Na następne "okno" muszą czekać do marca 2020 r., a nie ma gwarancji, czy nie zakończy się ono podobnie jak ostatnio. Pojawiły się więc obawy, czy uda się odzyskać włożone w fundusz środki. Niezadowoleni inwestorzy zawiązali stowarzyszenie.

MCI: działamy zgodnie z prawem i statutem

MCI Capital TFI poinformowało, że prokuratura podjęła standardowe czynności w związku ze zgłoszeniem. Deklaruje gotowość do udzielenia śledczym  wszelkich informacji. Twierdzi przy tym, że jak dotąd nie otrzymało żadnych materiałów ani zapytań w tej sprawie. Zapewnia, że działa zgodnie z prawem i statutem TFI, a ostatni wykup jest związany z koniecznością spłaty obligacji.

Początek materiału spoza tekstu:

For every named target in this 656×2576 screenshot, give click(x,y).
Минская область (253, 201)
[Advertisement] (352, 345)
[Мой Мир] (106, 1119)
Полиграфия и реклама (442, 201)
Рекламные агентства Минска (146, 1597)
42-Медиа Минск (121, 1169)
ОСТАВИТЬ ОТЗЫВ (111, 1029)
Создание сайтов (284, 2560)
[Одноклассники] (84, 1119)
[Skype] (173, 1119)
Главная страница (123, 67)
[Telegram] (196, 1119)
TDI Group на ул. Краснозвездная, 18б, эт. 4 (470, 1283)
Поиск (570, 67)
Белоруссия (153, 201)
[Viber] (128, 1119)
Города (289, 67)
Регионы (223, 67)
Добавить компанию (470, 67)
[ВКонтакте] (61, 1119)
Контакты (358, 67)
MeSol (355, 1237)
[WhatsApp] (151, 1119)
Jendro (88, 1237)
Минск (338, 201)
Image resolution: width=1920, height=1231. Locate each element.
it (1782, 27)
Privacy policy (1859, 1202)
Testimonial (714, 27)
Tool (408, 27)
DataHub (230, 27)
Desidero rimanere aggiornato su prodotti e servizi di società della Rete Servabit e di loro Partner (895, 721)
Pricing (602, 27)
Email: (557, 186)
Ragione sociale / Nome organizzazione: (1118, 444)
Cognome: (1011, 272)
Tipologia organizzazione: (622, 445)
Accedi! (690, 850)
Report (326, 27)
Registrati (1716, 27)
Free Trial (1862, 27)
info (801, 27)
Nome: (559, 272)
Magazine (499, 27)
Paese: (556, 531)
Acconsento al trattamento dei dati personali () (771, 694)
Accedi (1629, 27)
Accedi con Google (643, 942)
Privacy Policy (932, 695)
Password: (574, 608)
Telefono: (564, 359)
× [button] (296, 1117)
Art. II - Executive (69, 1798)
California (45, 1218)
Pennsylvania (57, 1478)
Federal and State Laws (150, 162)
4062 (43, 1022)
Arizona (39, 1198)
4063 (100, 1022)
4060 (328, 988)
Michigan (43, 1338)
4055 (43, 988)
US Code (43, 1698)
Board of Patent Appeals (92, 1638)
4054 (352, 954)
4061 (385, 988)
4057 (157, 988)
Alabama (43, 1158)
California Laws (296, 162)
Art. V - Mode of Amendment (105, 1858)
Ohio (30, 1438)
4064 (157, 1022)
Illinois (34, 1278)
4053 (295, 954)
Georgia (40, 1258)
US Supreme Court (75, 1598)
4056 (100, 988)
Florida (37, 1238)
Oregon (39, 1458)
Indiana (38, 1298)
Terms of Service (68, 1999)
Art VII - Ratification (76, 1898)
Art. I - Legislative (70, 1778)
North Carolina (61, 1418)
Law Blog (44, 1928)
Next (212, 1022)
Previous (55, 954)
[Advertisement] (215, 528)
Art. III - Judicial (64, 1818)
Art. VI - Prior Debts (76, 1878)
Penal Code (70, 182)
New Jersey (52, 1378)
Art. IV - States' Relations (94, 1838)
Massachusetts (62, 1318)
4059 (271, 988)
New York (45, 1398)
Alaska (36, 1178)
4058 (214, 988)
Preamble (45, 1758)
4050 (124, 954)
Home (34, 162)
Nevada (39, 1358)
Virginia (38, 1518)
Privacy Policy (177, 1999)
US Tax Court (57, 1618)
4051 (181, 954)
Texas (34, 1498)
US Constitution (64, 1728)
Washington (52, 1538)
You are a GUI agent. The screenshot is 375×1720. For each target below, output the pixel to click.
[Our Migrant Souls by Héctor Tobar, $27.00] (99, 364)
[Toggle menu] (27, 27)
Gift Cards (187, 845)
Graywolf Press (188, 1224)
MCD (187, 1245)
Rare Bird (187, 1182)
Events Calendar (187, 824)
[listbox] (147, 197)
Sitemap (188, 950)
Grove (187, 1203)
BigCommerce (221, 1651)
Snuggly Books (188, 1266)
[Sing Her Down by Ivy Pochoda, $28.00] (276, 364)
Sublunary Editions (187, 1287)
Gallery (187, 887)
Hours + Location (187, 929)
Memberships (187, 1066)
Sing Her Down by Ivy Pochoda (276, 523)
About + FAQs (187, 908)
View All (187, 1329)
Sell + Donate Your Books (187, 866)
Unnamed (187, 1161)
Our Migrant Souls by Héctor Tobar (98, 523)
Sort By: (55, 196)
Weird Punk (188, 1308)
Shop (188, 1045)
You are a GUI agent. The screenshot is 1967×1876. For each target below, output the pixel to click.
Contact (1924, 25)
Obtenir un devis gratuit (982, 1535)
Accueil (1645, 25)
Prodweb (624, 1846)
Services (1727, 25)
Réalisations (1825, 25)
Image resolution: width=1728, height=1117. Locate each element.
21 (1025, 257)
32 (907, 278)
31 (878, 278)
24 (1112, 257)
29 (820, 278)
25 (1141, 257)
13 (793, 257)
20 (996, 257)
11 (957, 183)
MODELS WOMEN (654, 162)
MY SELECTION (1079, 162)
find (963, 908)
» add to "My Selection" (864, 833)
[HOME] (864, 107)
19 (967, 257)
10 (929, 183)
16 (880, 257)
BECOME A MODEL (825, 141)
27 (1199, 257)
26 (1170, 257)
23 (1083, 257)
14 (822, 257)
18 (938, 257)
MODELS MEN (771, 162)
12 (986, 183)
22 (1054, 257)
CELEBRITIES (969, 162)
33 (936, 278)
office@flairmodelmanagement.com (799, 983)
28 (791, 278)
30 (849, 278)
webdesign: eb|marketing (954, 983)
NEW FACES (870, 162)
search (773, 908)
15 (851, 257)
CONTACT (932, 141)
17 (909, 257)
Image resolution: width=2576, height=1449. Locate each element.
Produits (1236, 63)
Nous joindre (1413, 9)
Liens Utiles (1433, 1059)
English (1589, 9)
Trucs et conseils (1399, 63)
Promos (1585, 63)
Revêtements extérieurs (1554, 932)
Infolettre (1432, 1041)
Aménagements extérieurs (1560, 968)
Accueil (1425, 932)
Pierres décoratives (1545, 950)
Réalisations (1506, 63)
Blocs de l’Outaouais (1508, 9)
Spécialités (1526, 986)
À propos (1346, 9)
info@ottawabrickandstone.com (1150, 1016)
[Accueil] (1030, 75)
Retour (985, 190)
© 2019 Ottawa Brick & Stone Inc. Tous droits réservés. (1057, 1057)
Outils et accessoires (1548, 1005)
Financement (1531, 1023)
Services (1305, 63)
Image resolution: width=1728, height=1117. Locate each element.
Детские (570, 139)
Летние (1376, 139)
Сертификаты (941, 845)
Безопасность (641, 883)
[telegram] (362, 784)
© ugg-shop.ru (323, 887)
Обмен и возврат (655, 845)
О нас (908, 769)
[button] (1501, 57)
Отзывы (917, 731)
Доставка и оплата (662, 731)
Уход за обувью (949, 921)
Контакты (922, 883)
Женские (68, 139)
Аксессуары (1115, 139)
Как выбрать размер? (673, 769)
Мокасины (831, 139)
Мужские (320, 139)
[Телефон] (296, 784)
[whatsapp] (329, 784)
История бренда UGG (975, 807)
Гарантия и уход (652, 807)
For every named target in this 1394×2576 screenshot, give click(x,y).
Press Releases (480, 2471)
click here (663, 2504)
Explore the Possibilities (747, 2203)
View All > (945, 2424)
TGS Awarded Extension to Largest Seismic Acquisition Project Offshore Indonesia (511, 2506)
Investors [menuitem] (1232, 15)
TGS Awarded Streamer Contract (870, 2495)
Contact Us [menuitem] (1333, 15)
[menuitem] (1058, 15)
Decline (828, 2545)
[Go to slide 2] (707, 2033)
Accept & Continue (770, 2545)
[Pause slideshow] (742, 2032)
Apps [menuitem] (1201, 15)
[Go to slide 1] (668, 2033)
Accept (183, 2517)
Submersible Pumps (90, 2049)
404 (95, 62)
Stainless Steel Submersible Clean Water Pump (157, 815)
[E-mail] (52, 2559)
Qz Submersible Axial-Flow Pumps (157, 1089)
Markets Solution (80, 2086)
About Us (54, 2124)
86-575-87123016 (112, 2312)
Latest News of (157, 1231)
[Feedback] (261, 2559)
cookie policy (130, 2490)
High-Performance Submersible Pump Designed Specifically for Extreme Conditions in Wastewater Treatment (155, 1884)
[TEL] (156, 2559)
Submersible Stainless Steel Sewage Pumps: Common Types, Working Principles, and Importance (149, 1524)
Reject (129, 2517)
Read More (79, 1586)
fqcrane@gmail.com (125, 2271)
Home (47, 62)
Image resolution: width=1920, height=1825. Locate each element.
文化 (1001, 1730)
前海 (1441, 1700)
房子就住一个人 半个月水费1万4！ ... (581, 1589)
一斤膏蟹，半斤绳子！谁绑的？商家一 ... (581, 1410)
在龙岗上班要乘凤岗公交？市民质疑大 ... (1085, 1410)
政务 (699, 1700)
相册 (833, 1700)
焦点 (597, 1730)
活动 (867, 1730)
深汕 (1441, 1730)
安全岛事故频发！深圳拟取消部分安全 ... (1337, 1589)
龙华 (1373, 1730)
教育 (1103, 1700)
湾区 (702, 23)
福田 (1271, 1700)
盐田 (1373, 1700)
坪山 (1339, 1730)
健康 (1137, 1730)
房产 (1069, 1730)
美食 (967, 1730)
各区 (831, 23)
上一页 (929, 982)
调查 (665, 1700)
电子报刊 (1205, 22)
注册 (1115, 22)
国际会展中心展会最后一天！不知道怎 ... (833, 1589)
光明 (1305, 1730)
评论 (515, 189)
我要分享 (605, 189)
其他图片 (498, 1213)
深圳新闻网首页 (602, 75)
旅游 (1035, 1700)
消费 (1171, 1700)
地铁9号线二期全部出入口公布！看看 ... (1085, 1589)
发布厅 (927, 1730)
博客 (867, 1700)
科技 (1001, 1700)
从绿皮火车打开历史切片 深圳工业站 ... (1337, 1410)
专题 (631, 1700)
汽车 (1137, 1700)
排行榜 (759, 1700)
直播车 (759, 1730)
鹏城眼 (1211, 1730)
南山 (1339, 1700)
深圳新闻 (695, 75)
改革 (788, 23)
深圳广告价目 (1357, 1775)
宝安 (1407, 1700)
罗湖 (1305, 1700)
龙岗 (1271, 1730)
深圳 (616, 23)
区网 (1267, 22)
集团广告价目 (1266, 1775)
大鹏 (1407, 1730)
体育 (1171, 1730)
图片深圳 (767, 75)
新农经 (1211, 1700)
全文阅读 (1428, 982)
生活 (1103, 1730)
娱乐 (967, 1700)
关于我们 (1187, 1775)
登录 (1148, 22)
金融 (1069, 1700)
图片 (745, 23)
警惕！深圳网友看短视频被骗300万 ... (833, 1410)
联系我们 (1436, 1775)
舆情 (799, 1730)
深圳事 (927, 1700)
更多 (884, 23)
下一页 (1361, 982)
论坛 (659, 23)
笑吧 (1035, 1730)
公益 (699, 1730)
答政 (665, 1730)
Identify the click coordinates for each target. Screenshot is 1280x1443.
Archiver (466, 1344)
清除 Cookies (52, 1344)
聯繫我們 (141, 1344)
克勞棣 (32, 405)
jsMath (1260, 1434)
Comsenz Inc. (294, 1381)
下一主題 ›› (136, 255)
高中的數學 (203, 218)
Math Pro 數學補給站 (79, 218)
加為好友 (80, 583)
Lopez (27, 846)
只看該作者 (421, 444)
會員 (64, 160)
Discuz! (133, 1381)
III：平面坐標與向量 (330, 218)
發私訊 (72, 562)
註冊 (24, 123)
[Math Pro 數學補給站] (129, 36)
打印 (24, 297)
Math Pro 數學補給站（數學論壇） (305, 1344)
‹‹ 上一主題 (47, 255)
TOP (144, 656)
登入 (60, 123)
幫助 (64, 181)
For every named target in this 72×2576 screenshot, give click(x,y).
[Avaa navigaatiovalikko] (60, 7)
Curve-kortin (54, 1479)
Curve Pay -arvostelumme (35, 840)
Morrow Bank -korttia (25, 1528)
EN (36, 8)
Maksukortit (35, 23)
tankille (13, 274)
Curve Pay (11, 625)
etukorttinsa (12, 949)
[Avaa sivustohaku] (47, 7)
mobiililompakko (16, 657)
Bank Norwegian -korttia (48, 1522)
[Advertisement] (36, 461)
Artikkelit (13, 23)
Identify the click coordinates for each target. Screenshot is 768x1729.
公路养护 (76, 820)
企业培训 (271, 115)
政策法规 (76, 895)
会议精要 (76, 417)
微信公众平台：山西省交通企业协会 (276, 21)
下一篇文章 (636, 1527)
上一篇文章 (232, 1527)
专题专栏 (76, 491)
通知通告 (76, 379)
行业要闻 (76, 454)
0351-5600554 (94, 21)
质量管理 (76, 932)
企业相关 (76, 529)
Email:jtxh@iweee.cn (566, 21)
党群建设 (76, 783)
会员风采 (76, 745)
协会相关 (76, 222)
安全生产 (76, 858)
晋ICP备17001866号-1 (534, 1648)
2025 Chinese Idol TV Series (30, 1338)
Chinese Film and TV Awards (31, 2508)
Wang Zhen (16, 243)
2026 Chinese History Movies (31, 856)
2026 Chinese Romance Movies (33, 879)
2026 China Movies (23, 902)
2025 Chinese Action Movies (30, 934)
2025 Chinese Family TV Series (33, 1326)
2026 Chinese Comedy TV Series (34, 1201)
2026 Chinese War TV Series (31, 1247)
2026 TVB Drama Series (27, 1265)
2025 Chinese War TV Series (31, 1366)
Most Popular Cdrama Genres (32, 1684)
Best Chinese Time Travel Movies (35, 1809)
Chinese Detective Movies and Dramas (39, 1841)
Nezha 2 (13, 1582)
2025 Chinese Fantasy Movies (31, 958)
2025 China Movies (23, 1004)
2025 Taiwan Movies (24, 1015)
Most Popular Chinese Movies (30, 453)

"Po raz pierwszy w historii funduszu MCI Capital S.A. skorzystało z prawa pierwszeństwa umorzenia certyfikatów w całości wykorzystując dostępny limit, mając na względzie spłatę zapadających obligacji korporacyjnych spółki." – informuje MCI Capital. Przypomina, że inwestorzy indywidualni wypłacili w latach 2012-2018 230 mln zł, co stanowiło ponad 75 proc. wartości wszystkich umorzeń. "Nie jest więc prawdą, że tylko MCI Capital S.A. jako posiadacz większościowego pakietu certyfikatów czerpie korzyści z funduszu." – stwierdzono w oświadczeniu.

Na spotkaniu z udziałem członków zarządu MCI Capital TFI zadeklarowano wyjście naprzeciw oczekiwaniom inwestorów indywidualnych i gotowość do zmiany statutu funduszu. W przyszłym tygodniu mają odbyć się rozmowy w tej sprawie.